HOW DOES PROBATE WORK IN ARKANSAS?
If you are planning your estate in Arkansas, you likely have questions about whether your family members will eventually need to manage the probate process. In Arkansas, probate generally applies to estates worth at least $100,000.
Learn more about the state’s probate process so you can plan accordingly when developing your will and other important estate documents.
When a person dies, his or her family members or another interested party must petition the appropriate county court to enter the will into probate. In addition, the family can ask the judge to appoint a personal representative, executor or administrator. You can also designate this person who will manage the administration of your estate in your will. It can be a trusted friend or family member or an attorney with experience in the probate process. If you decide to designate a representative in your will, you must include his or her name, address and age.

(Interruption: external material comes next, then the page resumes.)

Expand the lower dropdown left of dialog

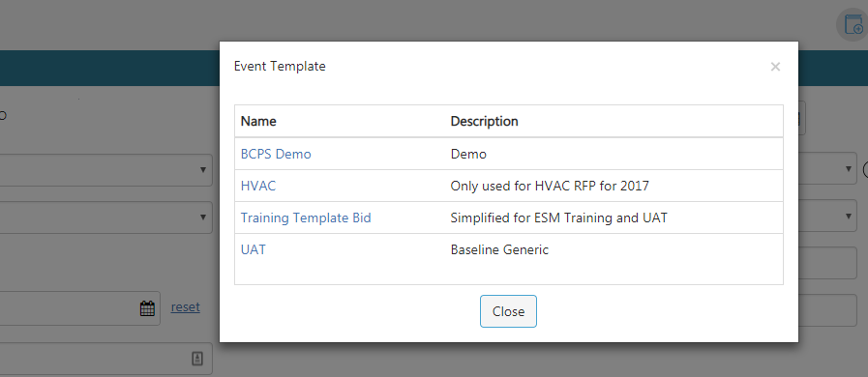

Accounting for estate property
When the administrator petitions for probate, he or she must list all known heirs along with their ages, addresses and relationships to the deceased person. The petition should also outline all personal and real property included in the person’s estate as well as the estimated value. The representative should also attach a copy of the decedent’s will to the probate petition.
Administering the estate
When the court gives the executor permission to wrap up the deceased person’s estate, he or she must provide notice to all heirs listed in the will. The executor has court approval to gather, inventory and seek appraisal for the estate property. He or she can also legally pay estate taxes and debts. After doing so, the administrator will distribute the remaining property to the beneficiaries as designated in the person’s will.
As you plan your estate, consider whether your assets will likely be subject to Arkansas probate. Having a professional administrator can help ease the process for your family members.